Pouvez-vous recopier à l'identique chacune des lignes de la liste, du début à la fin ?

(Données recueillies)
##############################

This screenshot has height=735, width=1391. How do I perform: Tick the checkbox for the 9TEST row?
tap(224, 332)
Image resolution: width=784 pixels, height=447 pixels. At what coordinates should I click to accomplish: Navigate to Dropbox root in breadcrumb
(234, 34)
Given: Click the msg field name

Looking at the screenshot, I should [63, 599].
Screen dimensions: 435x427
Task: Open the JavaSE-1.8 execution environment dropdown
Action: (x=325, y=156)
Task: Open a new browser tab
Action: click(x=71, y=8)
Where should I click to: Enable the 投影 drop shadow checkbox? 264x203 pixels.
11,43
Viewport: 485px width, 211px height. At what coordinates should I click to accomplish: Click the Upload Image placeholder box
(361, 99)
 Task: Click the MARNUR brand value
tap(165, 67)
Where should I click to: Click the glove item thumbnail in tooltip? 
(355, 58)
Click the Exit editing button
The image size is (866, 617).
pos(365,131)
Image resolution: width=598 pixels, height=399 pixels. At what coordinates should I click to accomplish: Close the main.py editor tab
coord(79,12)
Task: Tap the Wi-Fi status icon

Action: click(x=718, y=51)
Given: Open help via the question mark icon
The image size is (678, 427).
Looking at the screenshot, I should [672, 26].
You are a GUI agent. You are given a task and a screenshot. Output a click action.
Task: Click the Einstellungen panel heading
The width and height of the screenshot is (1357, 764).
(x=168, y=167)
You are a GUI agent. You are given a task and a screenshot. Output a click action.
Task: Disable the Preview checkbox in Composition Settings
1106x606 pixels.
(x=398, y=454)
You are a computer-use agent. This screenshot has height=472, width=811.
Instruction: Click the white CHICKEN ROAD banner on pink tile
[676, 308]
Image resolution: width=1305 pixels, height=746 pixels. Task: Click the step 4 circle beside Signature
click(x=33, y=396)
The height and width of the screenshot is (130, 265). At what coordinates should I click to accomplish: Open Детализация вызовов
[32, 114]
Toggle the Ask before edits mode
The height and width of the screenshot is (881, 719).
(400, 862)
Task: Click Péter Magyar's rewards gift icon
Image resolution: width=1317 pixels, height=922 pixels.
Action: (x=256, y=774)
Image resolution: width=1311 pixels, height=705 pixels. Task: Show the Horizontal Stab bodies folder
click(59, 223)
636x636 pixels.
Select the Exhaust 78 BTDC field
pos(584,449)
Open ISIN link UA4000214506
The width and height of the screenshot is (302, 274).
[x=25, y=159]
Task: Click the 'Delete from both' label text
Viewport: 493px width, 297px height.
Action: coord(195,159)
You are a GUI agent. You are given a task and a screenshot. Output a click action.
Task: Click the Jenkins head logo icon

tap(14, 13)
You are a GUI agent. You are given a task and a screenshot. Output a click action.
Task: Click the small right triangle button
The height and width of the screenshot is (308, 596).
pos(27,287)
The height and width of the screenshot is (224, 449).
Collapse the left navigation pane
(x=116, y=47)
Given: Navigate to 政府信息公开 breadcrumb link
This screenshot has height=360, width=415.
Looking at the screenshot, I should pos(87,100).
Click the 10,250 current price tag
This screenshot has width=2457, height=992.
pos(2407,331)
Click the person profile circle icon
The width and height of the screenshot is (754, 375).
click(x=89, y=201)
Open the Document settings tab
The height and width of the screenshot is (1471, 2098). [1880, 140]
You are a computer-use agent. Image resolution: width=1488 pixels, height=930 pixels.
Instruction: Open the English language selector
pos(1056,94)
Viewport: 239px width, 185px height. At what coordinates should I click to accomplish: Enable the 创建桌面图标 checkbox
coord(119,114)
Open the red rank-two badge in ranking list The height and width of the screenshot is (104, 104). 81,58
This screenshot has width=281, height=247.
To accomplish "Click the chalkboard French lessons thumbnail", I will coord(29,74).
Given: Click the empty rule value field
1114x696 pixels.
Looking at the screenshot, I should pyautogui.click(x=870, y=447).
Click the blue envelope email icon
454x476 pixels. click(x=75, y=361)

##############################

SOLUTION RÉDIGÉE
This screenshot has height=735, width=1391. How do I perform: Tick the checkbox for the 9TEST row?
tap(224, 332)
Image resolution: width=784 pixels, height=447 pixels. At what coordinates should I click to accomplish: Navigate to Dropbox root in breadcrumb
(234, 34)
Given: Click the msg field name

Looking at the screenshot, I should [63, 599].
Screen dimensions: 435x427
Task: Open the JavaSE-1.8 execution environment dropdown
Action: (x=325, y=156)
Task: Open a new browser tab
Action: click(x=71, y=8)
Where should I click to: Enable the 投影 drop shadow checkbox? 264x203 pixels.
11,43
Viewport: 485px width, 211px height. At what coordinates should I click to accomplish: Click the Upload Image placeholder box
(361, 99)
 Task: Click the MARNUR brand value
tap(165, 67)
Where should I click to: Click the glove item thumbnail in tooltip? 
(355, 58)
Click the Exit editing button
The image size is (866, 617).
pos(365,131)
Image resolution: width=598 pixels, height=399 pixels. At what coordinates should I click to accomplish: Close the main.py editor tab
coord(79,12)
Task: Tap the Wi-Fi status icon

Action: click(x=718, y=51)
Given: Open help via the question mark icon
The image size is (678, 427).
Looking at the screenshot, I should [672, 26].
You are a GUI agent. You are given a task and a screenshot. Output a click action.
Task: Click the Einstellungen panel heading
The width and height of the screenshot is (1357, 764).
(x=168, y=167)
You are a GUI agent. You are given a task and a screenshot. Output a click action.
Task: Disable the Preview checkbox in Composition Settings
1106x606 pixels.
(x=398, y=454)
You are a computer-use agent. This screenshot has height=472, width=811.
Instruction: Click the white CHICKEN ROAD banner on pink tile
[676, 308]
Image resolution: width=1305 pixels, height=746 pixels. Task: Click the step 4 circle beside Signature
click(x=33, y=396)
The height and width of the screenshot is (130, 265). At what coordinates should I click to accomplish: Open Детализация вызовов
[32, 114]
Toggle the Ask before edits mode
The height and width of the screenshot is (881, 719).
(400, 862)
Task: Click Péter Magyar's rewards gift icon
Image resolution: width=1317 pixels, height=922 pixels.
Action: (x=256, y=774)
Image resolution: width=1311 pixels, height=705 pixels. Task: Show the Horizontal Stab bodies folder
click(59, 223)
636x636 pixels.
Select the Exhaust 78 BTDC field
pos(584,449)
Open ISIN link UA4000214506
The width and height of the screenshot is (302, 274).
[x=25, y=159]
Task: Click the 'Delete from both' label text
Viewport: 493px width, 297px height.
Action: coord(195,159)
You are a GUI agent. You are given a task and a screenshot. Output a click action.
Task: Click the Jenkins head logo icon

tap(14, 13)
You are a GUI agent. You are given a task and a screenshot. Output a click action.
Task: Click the small right triangle button
The height and width of the screenshot is (308, 596).
pos(27,287)
The height and width of the screenshot is (224, 449).
Collapse the left navigation pane
(x=116, y=47)
Given: Navigate to 政府信息公开 breadcrumb link
This screenshot has height=360, width=415.
Looking at the screenshot, I should pos(87,100).
Click the 10,250 current price tag
This screenshot has width=2457, height=992.
pos(2407,331)
Click the person profile circle icon
The width and height of the screenshot is (754, 375).
click(x=89, y=201)
Open the Document settings tab
The height and width of the screenshot is (1471, 2098). [1880, 140]
You are a computer-use agent. Image resolution: width=1488 pixels, height=930 pixels.
Instruction: Open the English language selector
pos(1056,94)
Viewport: 239px width, 185px height. At what coordinates should I click to accomplish: Enable the 创建桌面图标 checkbox
coord(119,114)
Open the red rank-two badge in ranking list The height and width of the screenshot is (104, 104). 81,58
This screenshot has width=281, height=247.
To accomplish "Click the chalkboard French lessons thumbnail", I will coord(29,74).
Given: Click the empty rule value field
1114x696 pixels.
Looking at the screenshot, I should pyautogui.click(x=870, y=447).
Click the blue envelope email icon
454x476 pixels. click(x=75, y=361)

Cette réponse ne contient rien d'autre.